Required work ::
Give every entry again precisely as it appears.

(Stored entries)
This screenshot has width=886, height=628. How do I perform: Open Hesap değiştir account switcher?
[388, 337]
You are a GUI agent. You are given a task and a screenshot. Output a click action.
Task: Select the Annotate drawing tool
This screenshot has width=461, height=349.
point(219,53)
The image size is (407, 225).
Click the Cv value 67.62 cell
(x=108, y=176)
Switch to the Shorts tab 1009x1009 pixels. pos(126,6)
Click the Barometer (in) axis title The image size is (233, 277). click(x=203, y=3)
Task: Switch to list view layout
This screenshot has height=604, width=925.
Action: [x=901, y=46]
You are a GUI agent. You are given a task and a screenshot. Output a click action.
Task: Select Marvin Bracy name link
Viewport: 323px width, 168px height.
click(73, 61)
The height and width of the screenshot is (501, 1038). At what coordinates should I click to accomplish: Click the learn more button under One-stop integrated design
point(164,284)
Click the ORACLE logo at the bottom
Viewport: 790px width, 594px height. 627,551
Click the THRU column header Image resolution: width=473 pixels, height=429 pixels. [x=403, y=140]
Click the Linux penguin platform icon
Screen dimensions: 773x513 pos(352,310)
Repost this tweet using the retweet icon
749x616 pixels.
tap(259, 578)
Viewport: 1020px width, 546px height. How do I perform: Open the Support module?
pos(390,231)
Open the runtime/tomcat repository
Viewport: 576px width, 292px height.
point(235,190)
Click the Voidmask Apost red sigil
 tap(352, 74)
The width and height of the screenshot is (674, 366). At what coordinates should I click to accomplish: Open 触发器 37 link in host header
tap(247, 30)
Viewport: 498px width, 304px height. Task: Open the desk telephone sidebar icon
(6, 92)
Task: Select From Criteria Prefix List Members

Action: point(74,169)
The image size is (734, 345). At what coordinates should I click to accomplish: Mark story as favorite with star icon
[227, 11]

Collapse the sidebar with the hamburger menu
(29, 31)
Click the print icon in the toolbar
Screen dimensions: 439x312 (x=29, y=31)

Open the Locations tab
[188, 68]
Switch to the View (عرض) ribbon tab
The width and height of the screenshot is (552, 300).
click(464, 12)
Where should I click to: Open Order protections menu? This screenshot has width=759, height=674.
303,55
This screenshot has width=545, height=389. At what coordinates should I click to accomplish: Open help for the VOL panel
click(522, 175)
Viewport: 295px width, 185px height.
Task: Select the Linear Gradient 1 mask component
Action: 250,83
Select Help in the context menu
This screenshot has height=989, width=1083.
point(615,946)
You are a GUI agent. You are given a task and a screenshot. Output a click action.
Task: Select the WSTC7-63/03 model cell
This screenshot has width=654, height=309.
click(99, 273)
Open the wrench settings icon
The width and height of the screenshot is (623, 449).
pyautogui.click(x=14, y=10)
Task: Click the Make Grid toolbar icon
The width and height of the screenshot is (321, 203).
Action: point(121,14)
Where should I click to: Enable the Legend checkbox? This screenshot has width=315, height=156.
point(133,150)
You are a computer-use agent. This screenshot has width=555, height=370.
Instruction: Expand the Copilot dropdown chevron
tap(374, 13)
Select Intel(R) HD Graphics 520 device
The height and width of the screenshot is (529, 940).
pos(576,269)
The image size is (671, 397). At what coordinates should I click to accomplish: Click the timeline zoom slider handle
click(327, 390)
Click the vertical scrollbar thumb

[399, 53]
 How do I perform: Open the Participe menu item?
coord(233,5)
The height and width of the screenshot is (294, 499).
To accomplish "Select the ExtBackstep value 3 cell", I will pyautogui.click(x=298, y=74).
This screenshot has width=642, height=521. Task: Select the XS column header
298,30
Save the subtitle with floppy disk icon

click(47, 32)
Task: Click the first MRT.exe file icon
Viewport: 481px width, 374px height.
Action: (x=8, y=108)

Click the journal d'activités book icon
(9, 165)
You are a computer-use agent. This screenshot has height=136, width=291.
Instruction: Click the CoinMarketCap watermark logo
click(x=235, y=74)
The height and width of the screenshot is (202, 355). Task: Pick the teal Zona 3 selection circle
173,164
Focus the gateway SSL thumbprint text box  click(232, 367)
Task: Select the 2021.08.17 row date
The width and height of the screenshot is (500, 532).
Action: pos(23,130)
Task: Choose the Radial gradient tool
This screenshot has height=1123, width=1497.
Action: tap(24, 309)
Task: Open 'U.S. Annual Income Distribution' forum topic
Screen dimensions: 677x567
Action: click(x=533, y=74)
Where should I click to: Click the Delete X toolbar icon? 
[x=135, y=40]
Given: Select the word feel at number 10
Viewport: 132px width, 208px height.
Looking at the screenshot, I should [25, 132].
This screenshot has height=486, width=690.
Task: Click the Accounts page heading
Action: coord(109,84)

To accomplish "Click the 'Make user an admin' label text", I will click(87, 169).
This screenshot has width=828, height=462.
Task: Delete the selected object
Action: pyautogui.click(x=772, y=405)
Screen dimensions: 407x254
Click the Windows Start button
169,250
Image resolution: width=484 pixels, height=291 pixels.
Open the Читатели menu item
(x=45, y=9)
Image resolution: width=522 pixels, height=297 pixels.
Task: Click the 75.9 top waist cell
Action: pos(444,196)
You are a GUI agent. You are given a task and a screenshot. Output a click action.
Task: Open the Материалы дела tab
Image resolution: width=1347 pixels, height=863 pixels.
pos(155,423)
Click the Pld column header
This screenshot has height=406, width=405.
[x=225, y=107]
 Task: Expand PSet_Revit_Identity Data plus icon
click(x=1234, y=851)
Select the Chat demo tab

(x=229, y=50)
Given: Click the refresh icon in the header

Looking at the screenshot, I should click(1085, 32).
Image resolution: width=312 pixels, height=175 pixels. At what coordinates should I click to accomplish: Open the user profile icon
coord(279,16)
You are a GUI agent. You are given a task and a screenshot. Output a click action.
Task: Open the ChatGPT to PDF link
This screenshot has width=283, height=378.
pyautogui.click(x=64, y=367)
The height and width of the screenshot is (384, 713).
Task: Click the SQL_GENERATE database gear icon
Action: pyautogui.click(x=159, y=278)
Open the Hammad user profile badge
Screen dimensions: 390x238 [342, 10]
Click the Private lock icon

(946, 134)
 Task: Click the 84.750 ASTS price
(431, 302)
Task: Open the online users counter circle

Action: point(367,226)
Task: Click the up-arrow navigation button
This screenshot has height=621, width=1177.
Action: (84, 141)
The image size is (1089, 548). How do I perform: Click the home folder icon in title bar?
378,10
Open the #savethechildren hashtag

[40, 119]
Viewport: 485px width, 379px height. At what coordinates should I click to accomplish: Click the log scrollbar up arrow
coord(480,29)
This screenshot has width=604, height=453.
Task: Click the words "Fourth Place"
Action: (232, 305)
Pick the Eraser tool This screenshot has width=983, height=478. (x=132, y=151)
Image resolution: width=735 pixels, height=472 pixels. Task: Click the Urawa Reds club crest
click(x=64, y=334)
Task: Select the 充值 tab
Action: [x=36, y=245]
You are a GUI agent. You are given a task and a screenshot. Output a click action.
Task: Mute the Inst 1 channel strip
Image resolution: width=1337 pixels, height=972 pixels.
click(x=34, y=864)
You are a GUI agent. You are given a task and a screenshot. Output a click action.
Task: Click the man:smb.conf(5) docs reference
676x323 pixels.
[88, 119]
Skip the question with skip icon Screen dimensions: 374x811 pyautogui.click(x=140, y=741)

Finished exercise ::
This screenshot has width=886, height=628. How do I perform: Open Hesap değiştir account switcher?
[388, 337]
You are a GUI agent. You are given a task and a screenshot. Output a click action.
Task: Select the Annotate drawing tool
This screenshot has width=461, height=349.
point(219,53)
The image size is (407, 225).
Click the Cv value 67.62 cell
(x=108, y=176)
Switch to the Shorts tab 1009x1009 pixels. pos(126,6)
Click the Barometer (in) axis title The image size is (233, 277). click(x=203, y=3)
Task: Switch to list view layout
This screenshot has height=604, width=925.
Action: [x=901, y=46]
You are a GUI agent. You are given a task and a screenshot. Output a click action.
Task: Select Marvin Bracy name link
Viewport: 323px width, 168px height.
click(73, 61)
The height and width of the screenshot is (501, 1038). At what coordinates should I click to accomplish: Click the learn more button under One-stop integrated design
point(164,284)
Click the ORACLE logo at the bottom
Viewport: 790px width, 594px height. 627,551
Click the THRU column header Image resolution: width=473 pixels, height=429 pixels. [x=403, y=140]
Click the Linux penguin platform icon
Screen dimensions: 773x513 pos(352,310)
Repost this tweet using the retweet icon
749x616 pixels.
tap(259, 578)
Viewport: 1020px width, 546px height. How do I perform: Open the Support module?
pos(390,231)
Open the runtime/tomcat repository
Viewport: 576px width, 292px height.
point(235,190)
Click the Voidmask Apost red sigil
 tap(352, 74)
The width and height of the screenshot is (674, 366). At what coordinates should I click to accomplish: Open 触发器 37 link in host header
tap(247, 30)
Viewport: 498px width, 304px height. Task: Open the desk telephone sidebar icon
(6, 92)
Task: Select From Criteria Prefix List Members

Action: point(74,169)
The image size is (734, 345). At what coordinates should I click to accomplish: Mark story as favorite with star icon
[227, 11]

Collapse the sidebar with the hamburger menu
(29, 31)
Click the print icon in the toolbar
Screen dimensions: 439x312 (x=29, y=31)

Open the Locations tab
[188, 68]
Switch to the View (عرض) ribbon tab
The width and height of the screenshot is (552, 300).
click(464, 12)
Where should I click to: Open Order protections menu? This screenshot has width=759, height=674.
303,55
This screenshot has width=545, height=389. At what coordinates should I click to accomplish: Open help for the VOL panel
click(522, 175)
Viewport: 295px width, 185px height.
Task: Select the Linear Gradient 1 mask component
Action: 250,83
Select Help in the context menu
This screenshot has height=989, width=1083.
point(615,946)
You are a GUI agent. You are given a task and a screenshot. Output a click action.
Task: Select the WSTC7-63/03 model cell
This screenshot has width=654, height=309.
click(99, 273)
Open the wrench settings icon
The width and height of the screenshot is (623, 449).
pyautogui.click(x=14, y=10)
Task: Click the Make Grid toolbar icon
The width and height of the screenshot is (321, 203).
Action: point(121,14)
Where should I click to: Enable the Legend checkbox? This screenshot has width=315, height=156.
point(133,150)
You are a computer-use agent. This screenshot has width=555, height=370.
Instruction: Expand the Copilot dropdown chevron
tap(374, 13)
Select Intel(R) HD Graphics 520 device
The height and width of the screenshot is (529, 940).
pos(576,269)
The image size is (671, 397). At what coordinates should I click to accomplish: Click the timeline zoom slider handle
click(327, 390)
Click the vertical scrollbar thumb

[399, 53]
 How do I perform: Open the Participe menu item?
coord(233,5)
The height and width of the screenshot is (294, 499).
To accomplish "Select the ExtBackstep value 3 cell", I will pyautogui.click(x=298, y=74).
This screenshot has width=642, height=521. Task: Select the XS column header
298,30
Save the subtitle with floppy disk icon

click(47, 32)
Task: Click the first MRT.exe file icon
Viewport: 481px width, 374px height.
Action: (x=8, y=108)

Click the journal d'activités book icon
(9, 165)
You are a computer-use agent. This screenshot has height=136, width=291.
Instruction: Click the CoinMarketCap watermark logo
click(x=235, y=74)
The height and width of the screenshot is (202, 355). Task: Pick the teal Zona 3 selection circle
173,164
Focus the gateway SSL thumbprint text box  click(232, 367)
Task: Select the 2021.08.17 row date
The width and height of the screenshot is (500, 532).
Action: pos(23,130)
Task: Choose the Radial gradient tool
This screenshot has height=1123, width=1497.
Action: tap(24, 309)
Task: Open 'U.S. Annual Income Distribution' forum topic
Screen dimensions: 677x567
Action: click(x=533, y=74)
Where should I click to: Click the Delete X toolbar icon? 
[x=135, y=40]
Given: Select the word feel at number 10
Viewport: 132px width, 208px height.
Looking at the screenshot, I should [25, 132].
This screenshot has height=486, width=690.
Task: Click the Accounts page heading
Action: coord(109,84)

To accomplish "Click the 'Make user an admin' label text", I will click(87, 169).
This screenshot has width=828, height=462.
Task: Delete the selected object
Action: pyautogui.click(x=772, y=405)
Screen dimensions: 407x254
Click the Windows Start button
169,250
Image resolution: width=484 pixels, height=291 pixels.
Open the Читатели menu item
(x=45, y=9)
Image resolution: width=522 pixels, height=297 pixels.
Task: Click the 75.9 top waist cell
Action: pos(444,196)
You are a GUI agent. You are given a task and a screenshot. Output a click action.
Task: Open the Материалы дела tab
Image resolution: width=1347 pixels, height=863 pixels.
pos(155,423)
Click the Pld column header
This screenshot has height=406, width=405.
[x=225, y=107]
 Task: Expand PSet_Revit_Identity Data plus icon
click(x=1234, y=851)
Select the Chat demo tab

(x=229, y=50)
Given: Click the refresh icon in the header

Looking at the screenshot, I should click(1085, 32).
Image resolution: width=312 pixels, height=175 pixels. At what coordinates should I click to accomplish: Open the user profile icon
coord(279,16)
You are a GUI agent. You are given a task and a screenshot. Output a click action.
Task: Open the ChatGPT to PDF link
This screenshot has width=283, height=378.
pyautogui.click(x=64, y=367)
The height and width of the screenshot is (384, 713).
Task: Click the SQL_GENERATE database gear icon
Action: pyautogui.click(x=159, y=278)
Open the Hammad user profile badge
Screen dimensions: 390x238 [342, 10]
Click the Private lock icon

(946, 134)
 Task: Click the 84.750 ASTS price
(431, 302)
Task: Open the online users counter circle

Action: point(367,226)
Task: Click the up-arrow navigation button
This screenshot has height=621, width=1177.
Action: (84, 141)
The image size is (1089, 548). How do I perform: Click the home folder icon in title bar?
378,10
Open the #savethechildren hashtag

[40, 119]
Viewport: 485px width, 379px height. At what coordinates should I click to accomplish: Click the log scrollbar up arrow
coord(480,29)
This screenshot has width=604, height=453.
Task: Click the words "Fourth Place"
Action: (232, 305)
Pick the Eraser tool This screenshot has width=983, height=478. (x=132, y=151)
Image resolution: width=735 pixels, height=472 pixels. Task: Click the Urawa Reds club crest
click(x=64, y=334)
Task: Select the 充值 tab
Action: [x=36, y=245]
You are a GUI agent. You are given a task and a screenshot. Output a click action.
Task: Mute the Inst 1 channel strip
Image resolution: width=1337 pixels, height=972 pixels.
click(x=34, y=864)
You are a GUI agent. You are given a task and a screenshot. Output a click action.
Task: Click the man:smb.conf(5) docs reference
676x323 pixels.
[88, 119]
Skip the question with skip icon Screen dimensions: 374x811 pyautogui.click(x=140, y=741)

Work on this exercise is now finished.